When you age Sauvignon Blanc in tequila barrels, you get impact from the oak, as with any wine, you get rounder edges, it seems softer, warmer, the acidity is less bracing, and it adds vanilla and clove flavors. Normally SB has citrus and grassy flavors, so this way you get a complex wine with tequila and barrel flavors in it. Tom says the note in the nose is really distinctive and it certainly does make a difference. They wanted it to be special but also drinkable.
On the back of the bottle, there are instructions to download the app. They have 3 million downloads now.
A Whisper Sister was the person who would, in a whisper, tell where the bar was, during Prohibition. It is a tribute to Bertha Beringer.
The Beringer Brothers line brings out various points of Beringer’s history. Prohibition devastated California’s wine business, as only 5% of wineres made it through. Bertha Beringer was the daughter of Jakob Beringer, one of the founding brothers.
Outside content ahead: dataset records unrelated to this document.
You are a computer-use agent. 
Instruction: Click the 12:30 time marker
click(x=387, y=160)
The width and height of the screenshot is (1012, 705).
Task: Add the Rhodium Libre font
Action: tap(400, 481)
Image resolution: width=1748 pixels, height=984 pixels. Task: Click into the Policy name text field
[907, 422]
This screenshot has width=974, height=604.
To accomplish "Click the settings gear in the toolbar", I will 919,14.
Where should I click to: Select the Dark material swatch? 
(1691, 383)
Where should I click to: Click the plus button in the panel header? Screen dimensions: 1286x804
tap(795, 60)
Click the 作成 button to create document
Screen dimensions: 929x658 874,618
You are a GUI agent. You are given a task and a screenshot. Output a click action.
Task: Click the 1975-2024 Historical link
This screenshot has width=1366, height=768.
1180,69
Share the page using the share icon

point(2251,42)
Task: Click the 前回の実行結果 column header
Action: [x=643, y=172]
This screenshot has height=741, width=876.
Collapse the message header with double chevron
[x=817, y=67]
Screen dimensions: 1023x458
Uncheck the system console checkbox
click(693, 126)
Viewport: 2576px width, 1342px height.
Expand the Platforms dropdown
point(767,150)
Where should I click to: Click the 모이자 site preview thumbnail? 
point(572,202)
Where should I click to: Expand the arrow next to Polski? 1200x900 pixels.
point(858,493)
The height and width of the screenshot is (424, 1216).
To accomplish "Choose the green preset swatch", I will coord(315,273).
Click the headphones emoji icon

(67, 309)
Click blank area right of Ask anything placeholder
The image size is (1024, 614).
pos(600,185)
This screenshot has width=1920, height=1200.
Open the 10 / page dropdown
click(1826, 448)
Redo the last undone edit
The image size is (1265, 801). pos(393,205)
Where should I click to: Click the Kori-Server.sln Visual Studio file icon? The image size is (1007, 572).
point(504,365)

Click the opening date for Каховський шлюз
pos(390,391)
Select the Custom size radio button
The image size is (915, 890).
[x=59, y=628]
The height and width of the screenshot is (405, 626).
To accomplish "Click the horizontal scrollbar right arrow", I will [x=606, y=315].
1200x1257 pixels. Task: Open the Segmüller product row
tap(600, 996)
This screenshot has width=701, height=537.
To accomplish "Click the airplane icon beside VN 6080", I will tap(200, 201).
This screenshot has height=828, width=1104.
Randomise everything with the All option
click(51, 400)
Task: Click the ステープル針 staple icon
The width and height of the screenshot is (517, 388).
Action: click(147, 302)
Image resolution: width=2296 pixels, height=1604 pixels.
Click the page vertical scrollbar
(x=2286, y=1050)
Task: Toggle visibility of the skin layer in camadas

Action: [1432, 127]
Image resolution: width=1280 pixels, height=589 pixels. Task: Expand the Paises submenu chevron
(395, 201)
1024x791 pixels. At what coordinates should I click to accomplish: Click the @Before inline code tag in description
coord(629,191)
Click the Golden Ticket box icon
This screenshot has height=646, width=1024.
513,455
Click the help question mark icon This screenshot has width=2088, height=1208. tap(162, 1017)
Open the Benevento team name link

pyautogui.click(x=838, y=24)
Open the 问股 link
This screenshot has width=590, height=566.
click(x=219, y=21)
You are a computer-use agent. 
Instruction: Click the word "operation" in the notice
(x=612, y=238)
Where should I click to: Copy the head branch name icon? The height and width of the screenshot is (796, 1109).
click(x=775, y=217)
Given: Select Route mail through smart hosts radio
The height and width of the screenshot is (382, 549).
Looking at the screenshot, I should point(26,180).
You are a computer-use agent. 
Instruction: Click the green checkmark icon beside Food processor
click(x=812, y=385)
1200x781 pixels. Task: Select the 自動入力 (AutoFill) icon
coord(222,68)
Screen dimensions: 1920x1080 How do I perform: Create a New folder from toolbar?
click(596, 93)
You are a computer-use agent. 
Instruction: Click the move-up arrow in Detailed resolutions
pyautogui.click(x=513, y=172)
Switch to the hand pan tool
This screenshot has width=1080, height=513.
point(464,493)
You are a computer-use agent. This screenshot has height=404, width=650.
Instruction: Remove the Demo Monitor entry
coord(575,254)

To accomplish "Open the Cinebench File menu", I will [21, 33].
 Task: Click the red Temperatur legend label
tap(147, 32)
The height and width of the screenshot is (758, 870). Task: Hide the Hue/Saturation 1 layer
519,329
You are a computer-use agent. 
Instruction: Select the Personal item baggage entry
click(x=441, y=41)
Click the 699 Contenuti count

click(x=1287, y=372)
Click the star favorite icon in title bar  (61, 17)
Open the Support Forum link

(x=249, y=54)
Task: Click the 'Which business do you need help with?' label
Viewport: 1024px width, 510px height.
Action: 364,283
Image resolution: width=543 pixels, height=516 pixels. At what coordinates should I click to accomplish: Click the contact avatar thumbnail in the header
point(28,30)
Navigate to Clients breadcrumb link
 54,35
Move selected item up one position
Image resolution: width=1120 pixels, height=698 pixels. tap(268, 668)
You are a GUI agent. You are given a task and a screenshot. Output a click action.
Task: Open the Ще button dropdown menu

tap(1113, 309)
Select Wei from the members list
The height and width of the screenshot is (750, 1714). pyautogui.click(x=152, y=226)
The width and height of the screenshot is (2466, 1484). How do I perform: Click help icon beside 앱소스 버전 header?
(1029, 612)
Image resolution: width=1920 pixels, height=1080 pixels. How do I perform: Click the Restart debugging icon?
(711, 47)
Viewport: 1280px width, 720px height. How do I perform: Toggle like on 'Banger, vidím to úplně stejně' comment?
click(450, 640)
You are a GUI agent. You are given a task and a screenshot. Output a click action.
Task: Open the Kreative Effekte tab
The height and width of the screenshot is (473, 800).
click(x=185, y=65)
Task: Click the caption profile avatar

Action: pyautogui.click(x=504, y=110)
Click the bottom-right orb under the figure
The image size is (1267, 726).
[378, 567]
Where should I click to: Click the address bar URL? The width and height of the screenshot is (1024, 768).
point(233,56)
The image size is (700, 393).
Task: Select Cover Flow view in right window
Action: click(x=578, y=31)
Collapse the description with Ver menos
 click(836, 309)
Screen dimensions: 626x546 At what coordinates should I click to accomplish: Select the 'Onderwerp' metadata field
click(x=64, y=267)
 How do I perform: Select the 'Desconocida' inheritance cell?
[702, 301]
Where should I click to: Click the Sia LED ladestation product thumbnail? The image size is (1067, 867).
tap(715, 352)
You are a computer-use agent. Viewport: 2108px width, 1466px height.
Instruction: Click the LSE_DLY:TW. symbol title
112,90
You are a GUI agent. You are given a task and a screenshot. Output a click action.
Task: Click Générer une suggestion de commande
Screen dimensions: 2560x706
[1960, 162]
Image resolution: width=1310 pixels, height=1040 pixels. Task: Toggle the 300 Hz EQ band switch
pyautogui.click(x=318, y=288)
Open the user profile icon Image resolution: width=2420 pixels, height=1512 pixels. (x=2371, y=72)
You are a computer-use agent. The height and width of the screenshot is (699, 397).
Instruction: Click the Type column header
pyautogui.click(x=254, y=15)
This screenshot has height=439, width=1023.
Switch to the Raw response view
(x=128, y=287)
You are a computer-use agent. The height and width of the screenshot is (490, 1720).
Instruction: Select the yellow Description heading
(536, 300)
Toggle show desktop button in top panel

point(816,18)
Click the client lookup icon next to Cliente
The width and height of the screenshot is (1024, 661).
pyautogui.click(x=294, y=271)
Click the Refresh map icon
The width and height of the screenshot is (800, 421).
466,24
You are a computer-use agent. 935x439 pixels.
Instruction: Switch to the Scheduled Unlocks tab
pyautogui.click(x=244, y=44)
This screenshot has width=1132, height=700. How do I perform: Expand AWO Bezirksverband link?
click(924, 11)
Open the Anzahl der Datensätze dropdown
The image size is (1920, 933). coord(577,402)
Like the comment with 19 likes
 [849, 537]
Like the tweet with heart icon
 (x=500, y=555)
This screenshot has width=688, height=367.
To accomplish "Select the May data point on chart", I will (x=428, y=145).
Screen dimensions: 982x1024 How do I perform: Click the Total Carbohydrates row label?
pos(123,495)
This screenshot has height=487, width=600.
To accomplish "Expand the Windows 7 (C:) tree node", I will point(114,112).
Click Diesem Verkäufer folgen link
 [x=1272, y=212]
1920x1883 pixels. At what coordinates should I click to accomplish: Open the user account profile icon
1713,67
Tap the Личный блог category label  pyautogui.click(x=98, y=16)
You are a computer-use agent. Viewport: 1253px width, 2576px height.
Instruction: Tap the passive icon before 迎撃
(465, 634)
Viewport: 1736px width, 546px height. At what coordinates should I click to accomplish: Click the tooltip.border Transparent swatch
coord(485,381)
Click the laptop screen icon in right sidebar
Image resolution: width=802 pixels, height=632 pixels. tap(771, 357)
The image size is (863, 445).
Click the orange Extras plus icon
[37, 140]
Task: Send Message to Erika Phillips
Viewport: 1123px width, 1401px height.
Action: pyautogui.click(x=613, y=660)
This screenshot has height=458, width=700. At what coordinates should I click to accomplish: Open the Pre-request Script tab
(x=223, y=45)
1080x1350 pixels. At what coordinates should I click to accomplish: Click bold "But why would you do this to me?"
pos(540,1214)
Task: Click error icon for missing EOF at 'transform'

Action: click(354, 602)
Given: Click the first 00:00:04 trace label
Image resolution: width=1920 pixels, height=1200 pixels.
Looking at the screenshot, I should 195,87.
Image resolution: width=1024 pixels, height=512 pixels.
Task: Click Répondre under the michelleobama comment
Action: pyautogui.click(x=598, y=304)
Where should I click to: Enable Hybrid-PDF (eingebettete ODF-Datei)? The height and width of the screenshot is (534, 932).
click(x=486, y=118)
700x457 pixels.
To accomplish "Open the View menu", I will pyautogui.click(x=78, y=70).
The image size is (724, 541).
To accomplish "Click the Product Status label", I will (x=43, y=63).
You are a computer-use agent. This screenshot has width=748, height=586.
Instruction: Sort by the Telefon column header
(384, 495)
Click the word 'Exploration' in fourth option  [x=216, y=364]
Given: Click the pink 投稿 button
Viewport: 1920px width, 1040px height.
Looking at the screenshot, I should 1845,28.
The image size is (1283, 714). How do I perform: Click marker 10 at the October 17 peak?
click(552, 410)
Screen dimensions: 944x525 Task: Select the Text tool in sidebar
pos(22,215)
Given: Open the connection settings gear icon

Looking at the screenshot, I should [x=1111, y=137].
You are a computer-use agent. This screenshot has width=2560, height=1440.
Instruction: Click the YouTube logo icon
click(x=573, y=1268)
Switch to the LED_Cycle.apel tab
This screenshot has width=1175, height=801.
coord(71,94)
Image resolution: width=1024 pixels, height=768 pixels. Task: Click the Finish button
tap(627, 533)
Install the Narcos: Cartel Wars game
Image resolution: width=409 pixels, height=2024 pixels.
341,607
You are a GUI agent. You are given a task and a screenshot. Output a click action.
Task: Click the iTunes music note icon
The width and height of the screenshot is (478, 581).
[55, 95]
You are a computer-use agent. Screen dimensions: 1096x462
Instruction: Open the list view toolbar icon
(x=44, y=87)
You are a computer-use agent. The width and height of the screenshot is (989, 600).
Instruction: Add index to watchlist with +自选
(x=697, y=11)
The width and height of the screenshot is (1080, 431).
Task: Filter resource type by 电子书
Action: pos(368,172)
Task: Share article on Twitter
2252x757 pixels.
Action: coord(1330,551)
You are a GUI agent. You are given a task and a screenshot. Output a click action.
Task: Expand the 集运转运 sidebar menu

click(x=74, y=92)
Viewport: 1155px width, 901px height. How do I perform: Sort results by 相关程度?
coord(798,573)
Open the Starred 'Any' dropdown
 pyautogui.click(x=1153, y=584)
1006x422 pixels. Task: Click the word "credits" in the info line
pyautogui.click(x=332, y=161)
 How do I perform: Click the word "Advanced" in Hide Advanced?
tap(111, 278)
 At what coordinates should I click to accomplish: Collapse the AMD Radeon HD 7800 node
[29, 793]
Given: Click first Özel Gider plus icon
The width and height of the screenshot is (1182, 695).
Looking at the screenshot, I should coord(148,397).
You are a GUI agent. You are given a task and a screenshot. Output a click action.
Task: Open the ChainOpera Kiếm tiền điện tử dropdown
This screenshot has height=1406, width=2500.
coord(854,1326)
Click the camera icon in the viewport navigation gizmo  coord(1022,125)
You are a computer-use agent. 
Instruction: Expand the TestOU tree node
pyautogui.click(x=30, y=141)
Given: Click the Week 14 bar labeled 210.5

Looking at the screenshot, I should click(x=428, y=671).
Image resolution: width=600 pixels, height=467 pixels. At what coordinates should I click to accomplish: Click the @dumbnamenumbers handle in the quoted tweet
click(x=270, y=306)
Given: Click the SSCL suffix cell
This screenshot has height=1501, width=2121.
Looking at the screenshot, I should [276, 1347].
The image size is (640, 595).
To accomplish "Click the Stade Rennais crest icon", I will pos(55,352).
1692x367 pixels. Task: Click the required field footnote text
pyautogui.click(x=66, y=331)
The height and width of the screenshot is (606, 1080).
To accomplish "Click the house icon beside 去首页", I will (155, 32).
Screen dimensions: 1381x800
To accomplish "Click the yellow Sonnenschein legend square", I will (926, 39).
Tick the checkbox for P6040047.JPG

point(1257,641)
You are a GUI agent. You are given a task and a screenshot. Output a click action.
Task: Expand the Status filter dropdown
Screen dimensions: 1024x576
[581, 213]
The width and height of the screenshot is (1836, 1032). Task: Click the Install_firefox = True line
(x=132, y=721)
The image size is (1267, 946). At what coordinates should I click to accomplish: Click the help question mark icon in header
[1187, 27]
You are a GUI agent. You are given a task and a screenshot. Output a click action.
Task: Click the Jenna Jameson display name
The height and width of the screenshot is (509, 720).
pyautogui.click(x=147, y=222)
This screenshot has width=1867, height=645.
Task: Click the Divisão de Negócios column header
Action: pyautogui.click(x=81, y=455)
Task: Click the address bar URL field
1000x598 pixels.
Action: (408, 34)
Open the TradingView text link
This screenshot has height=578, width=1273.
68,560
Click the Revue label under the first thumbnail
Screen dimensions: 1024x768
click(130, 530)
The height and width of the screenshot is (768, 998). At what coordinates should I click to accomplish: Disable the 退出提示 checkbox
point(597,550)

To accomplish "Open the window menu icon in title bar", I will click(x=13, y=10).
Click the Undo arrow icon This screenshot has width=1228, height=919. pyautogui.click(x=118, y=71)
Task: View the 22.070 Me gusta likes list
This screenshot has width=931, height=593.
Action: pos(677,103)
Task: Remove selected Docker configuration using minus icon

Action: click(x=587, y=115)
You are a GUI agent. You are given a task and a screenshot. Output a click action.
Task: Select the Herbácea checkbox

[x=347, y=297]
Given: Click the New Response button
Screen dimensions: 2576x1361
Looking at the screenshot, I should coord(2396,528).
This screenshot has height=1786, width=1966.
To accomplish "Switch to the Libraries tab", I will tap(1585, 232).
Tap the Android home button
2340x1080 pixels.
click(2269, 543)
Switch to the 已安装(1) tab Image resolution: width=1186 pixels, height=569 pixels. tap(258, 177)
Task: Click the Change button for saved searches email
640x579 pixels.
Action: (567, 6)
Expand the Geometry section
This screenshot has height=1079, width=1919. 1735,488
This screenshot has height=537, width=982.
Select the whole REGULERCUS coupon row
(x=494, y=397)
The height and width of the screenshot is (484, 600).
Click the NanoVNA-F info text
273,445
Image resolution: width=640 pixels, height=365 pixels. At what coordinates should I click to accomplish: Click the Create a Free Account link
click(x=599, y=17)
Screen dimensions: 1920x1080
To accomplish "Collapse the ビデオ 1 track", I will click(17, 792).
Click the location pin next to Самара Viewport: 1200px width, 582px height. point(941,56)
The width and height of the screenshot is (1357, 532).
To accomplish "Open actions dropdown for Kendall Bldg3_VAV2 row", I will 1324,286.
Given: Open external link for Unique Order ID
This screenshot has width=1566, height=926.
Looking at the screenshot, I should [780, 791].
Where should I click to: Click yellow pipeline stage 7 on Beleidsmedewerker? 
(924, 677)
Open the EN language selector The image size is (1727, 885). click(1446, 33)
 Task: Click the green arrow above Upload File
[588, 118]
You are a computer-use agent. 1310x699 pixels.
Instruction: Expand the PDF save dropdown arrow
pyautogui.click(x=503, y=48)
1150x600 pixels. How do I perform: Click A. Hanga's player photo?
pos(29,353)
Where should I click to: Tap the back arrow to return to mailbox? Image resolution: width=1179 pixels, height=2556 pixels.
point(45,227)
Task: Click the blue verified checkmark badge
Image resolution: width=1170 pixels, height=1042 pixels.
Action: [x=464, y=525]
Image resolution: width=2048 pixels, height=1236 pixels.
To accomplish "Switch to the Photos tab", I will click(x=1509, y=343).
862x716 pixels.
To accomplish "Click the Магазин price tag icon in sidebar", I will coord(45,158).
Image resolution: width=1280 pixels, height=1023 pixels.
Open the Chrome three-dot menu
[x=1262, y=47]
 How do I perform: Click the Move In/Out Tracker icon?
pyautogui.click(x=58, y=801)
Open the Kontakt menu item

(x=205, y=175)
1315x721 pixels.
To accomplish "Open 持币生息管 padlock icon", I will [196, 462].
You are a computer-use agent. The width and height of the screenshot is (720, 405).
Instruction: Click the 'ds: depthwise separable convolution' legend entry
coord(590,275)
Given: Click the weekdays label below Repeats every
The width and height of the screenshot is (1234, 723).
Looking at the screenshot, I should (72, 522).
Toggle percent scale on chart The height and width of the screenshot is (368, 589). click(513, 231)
She sold wine to the church as scaramental wine, they sold medicinal brandy in pharmacies, and other clever ways to keep the business going.
Mark Beringer is the great-great grandson of the founder, he is the eighth winemaker in their history, most of whom have been close family.
After the break, we will taste some aluminum bottles from Sterling, then a Pinot from Chateau St. Jean, then a Santa Barbara Pinot and one called Deadeye.
Casual occasion wine consumption, is that Megan O’Connor calls it, and she says the category, featuring aluminum bottles, is growing fast.
Tom Simoneau introduces the aluminum bottles. If you’re by the pool, or at the beach, or if you want something to put in the cooler that will chill fast, these products will do that. Some are wine, some are wine coolers. The Sterling is not, it is all real wine and it is very good wine!
They don’t have to change the winemaking very much to accommodate the packaging. Glass bottles can be very inconvenient or even dangerous in some places. Barry Herbst says that Bottle Barn will be getting some of these product. They even make a screw top that a straw fits through.
They taste a Russian River Pinot Noir, a classic example of the highest quality local style.
Barry Herbst reminds listeners that there are tastings at Bottle Barn in Santa Rosa, Fridays and Saturdays, from noon to 5. Then in September they will have a tasting at the Hyatt with Petaluma Gap wines.